S.N. Goenka: In the first year when I moved to India from Burma, there was a big public function put on by Dr. Babasaheb Ambedkar's followers, who had become Buddhists. They invited me to their annual celebration of the day that Dr. Ambedkar converted to Buddhism. There were some one and a half million people in attendance. His Holiness the Dalai Lama was invited, along with me and the Japanese teacher Fuji Guruji. We were invited as chief guests, and each of us gave a speech. Mine was translated into Tibetan and His Holiness liked it so much that he said that he wanted to meet me and discuss things.
We started at nine o'clock the next morning and at two-thirty or three we were still talking-all about technique. He was very happy with my teaching. But when I said, "Quite a few people on the second day or third day see light," he responded, "No, no. That must be illusion. How can somebody see light in three days? It takes years to see light."
I replied, "Venerable sir, I saw light in my eyes. And so have many other people. I would not say it is an illusion. You better send a few of your lamas and let them experience it. If I am wrong, I will rectify it. I don't teach them that they must see light. It is merely a sign, a milestone on a long path, not the final goal."
So he sent three lamas to my next course in Sarnath. All three of them saw light, and they were so happy. When they went back and explained that to His Holiness, he was also happy. He said, "Goenka, come here and give a course to my people." Then I wrote him back, "When I give a course these are the rules. I don't want to hurt anybody's feelings, but if your high lamas don't agree to my rules, I cannot teach." He sent a message back to me, "Goenka, they will follow whatever you say for the full ten days. So don't worry; they will follow your rules."
The course took place in the Tibetan library in Dharamsala, not far from where His Holiness was living. On the first day, when I told all the very top-ranking lamas my rules, they protested: "But every day, we have rituals to perform, we have to chant so many recitations, we have to prostrate so many times."
"Nothing doing," I replied. "For ten days, nothing doing." And they said, "No, we can't break our life-long vow." So I sent word to the Dalai Lama, "Sir, I can't teach. Your people don't agree. I'm sorry, I have to go." And he sent word to the lamas through his private secretary, "You have to follow Goenka's instructions, even if it means breaking your rules. Whatever he says, you must agree to do." They all did it, and they got the same result. Rites or no rites, rituals or no rituals, the technique gives results.
Normally I don't go out during a course, but the Dalai Lama wanted to discuss how it was going, so I visited him two times. We had long discussions in detail about the technique I teach and about his technique also-without judging, just exploring with inquisitiveness. We each enjoyed our discussions tremendously. Since then we have been friends.
I am not interested in any kind of politics. Of course I have great sympathy for whatever is happening to the Tibetan people, but I can't take up that cause. It's not part of my duty as a dharma teacher. Even the most undemocratic person, even the greatest tyrant, will be a good person if he practices. Just as Buddha was not interested in the politics of the different kings of his day, so that's not my job either. His Holiness understands that very well. We are not political friends, but rather dharma friends.

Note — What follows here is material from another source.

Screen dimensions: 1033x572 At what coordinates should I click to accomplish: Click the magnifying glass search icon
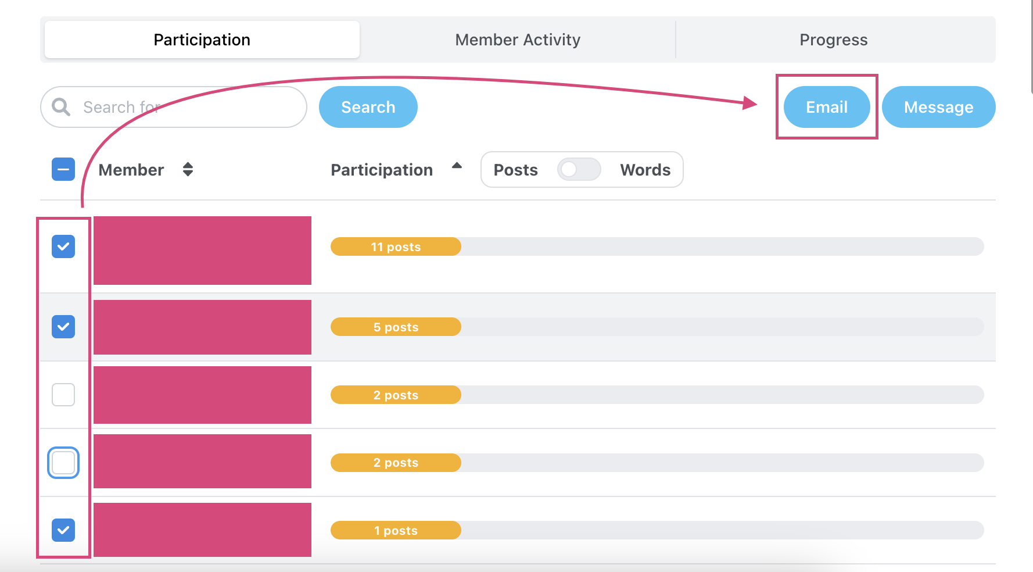tap(61, 107)
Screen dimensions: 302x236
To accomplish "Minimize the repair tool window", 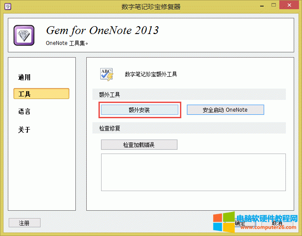I will click(x=262, y=5).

He did keep asking me about sunnata, emptiness. "You've got no sunnata?" he would ask. But after I explained my understanding of it, he accepted what I said: that when all solidity is dissolved in the technique, and there's nothing but vibration remaining, that is sunnata. Then you experience something beyond mind and matter-sunna-nothing to hold there. You have sunna of the mind and matter sphere and sunna of the beyond mind and matter sphere. His Holiness seemed to be quite happy with that explanation. He had no objection.